### Required tasks
a - In the text on twenty years of blogging, how often did the writer post during the first three years?
b - Summarize the text on twenty years of blogging in two sentences.
c - Continue the text on twenty years of blogging from the point where it stops.

20 Years Of Blogging

Window-Monkey

I was accused of being a CIA agent. Told my experiences were not real. Criticised for writing too often about work and not often enough about work. Denounced for being too emotional and vulnerable and chastised for not revealing more about my feelings and personal experiences.

Blogging over the last 20 years has been quite a ride.

Blogging By The Numbers

Looking at just the numbers might suggest a story of decline. In the first three years, I posted about once a day. Then from 2008 to 2014, the flow slowed to two to three posts a week. From 2015 to 2021, it was about once a week. More recently, it’s been two to three times a month.

But those numbers reflect an evolving story. Over 20 years, the way I write has changed.

I started in the years before social media. This blog was my digital window to the world. The blog existed alongside a growing social media presence. It was the place for longer posts. Deeper exploration of ideas. More detail. Then I started to drop the idea of the blogpost as a specific form and understood myself more as an essayist writing longer and more crafted pieces. And lately, I’ve been trying to publish more of my words in other places. The blog has stopped being the default home for every essay I write.

### Information provided
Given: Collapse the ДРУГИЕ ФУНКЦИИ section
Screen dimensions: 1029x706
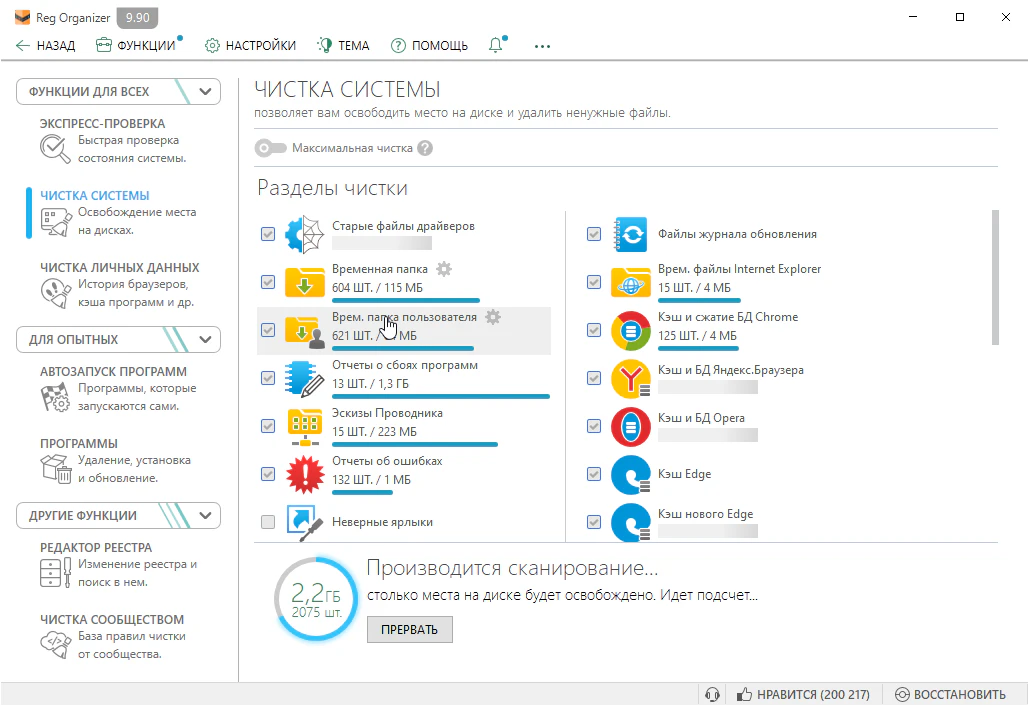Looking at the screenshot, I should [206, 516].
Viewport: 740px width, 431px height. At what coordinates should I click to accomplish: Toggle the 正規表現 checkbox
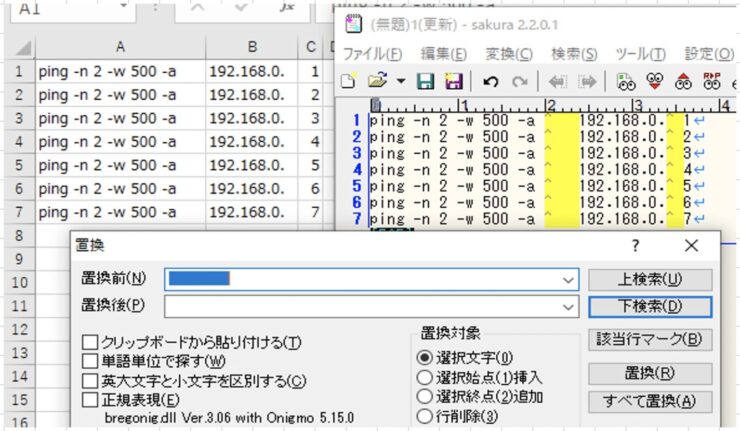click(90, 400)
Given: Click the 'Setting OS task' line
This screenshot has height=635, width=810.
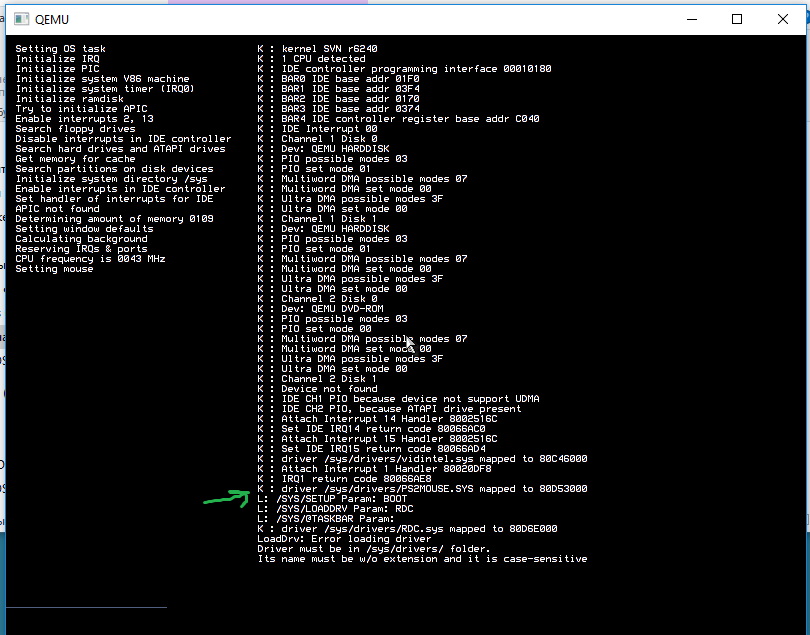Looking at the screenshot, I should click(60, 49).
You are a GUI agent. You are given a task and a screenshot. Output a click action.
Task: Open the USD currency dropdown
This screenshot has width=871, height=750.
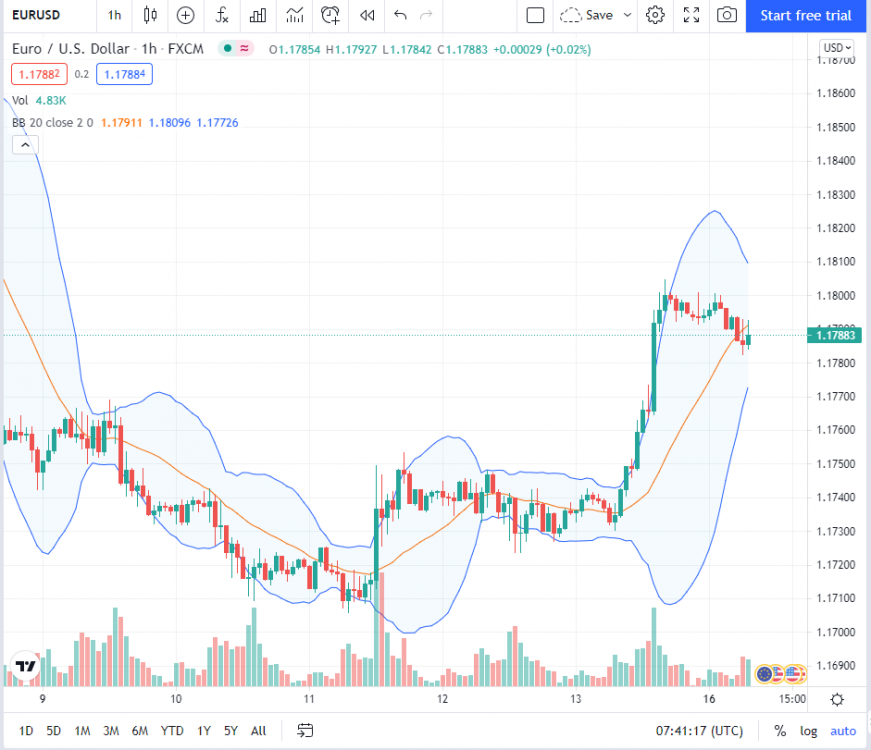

### Task-by-task answers
a - About once a day.

b - Over 20 years of blogging, the writer drew conflicting criticism and posted less and less often, going from about once a day in the first three years to two or three times a month recently. The writer presents those numbers as a change in how they write: the blog began as a window to the world before social media, became a place for longer and more crafted essays, and is no longer the default home for every essay.

c -
This evolution is consistent with one of the few goals I had when I started this. While I had no strategy about the topics I focused on, I had one clear goal: to transform the way I wrote. I was unhappy with my academic voice. I wanted to jettison the postmodern posturing, the overly philosophical and jargon-laden way I explained things. And I wanted to drop the theological language as well. Churches have a dialect. A way of speaking that is simultaneously arcane and simplistic.

Blogging was a way to find my voice. This never stopped being true.

Evolving Interests In Blogging

In these 20 years, I’ve written about the topics that interest me. It’s that simple.

In the early years, I was trying to make sense of my life. Shifting from academia to creative work. Studying online. Living in India. Then I was trying to make sense of being a stay-at-home dad, learning photography, diving into all the arts, music, and film festivals in Hong Kong. Then I started a creative business. Tried to make it work. Had to switch gears when I moved to Singapore and got more serious about writing. Along the way I developed interests in personal productivity, the nature of creativity, and how to foster mental well-being.

Each of these seasons reflect the different places I lived. Different stages in my working life. Different roles in parenting. Different people I met and the cultures I experienced. And a changing sense of who I was artistically.

I never chose a niche. I wasn’t a music or tech or travel blogger. I was blogging about my life. All the way through. Blogging as biography.

Blogging Through The Years

For this blog’s tenth anniversary, I listed 10 significant posts. A couple of those made it to this list. Most didn’t. Time has changed my feelings about which words and observations matter most.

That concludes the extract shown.